RECORD EXTRACTS
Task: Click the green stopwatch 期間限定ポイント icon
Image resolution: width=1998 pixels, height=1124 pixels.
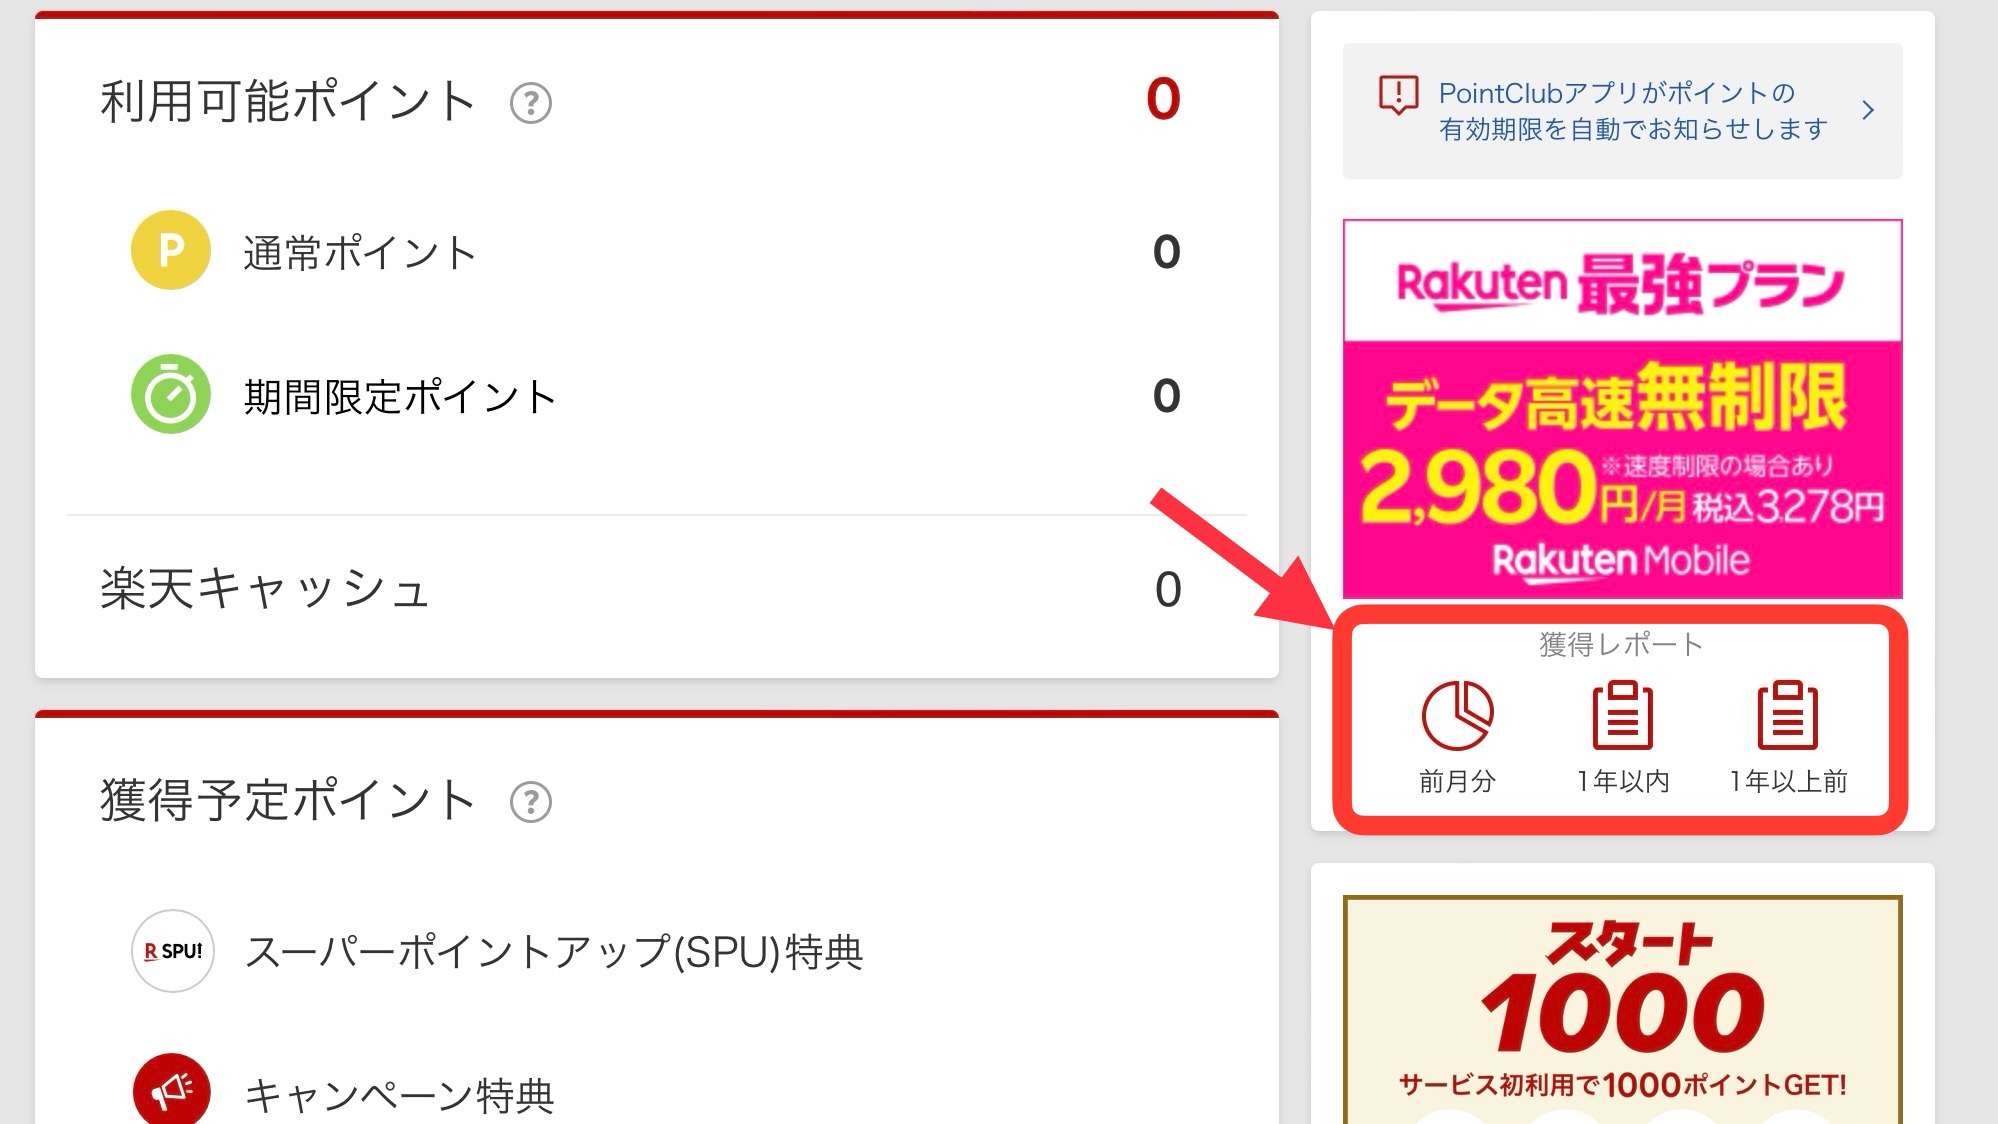Action: coord(171,394)
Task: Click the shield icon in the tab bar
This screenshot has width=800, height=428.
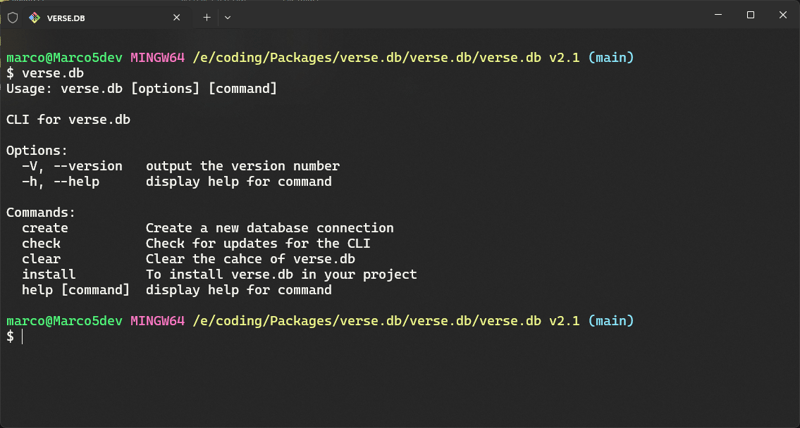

WORK REQUEST
Respond with a number only: how many lines in the material contain the string "icon"?

EXERCISE ANSWER
2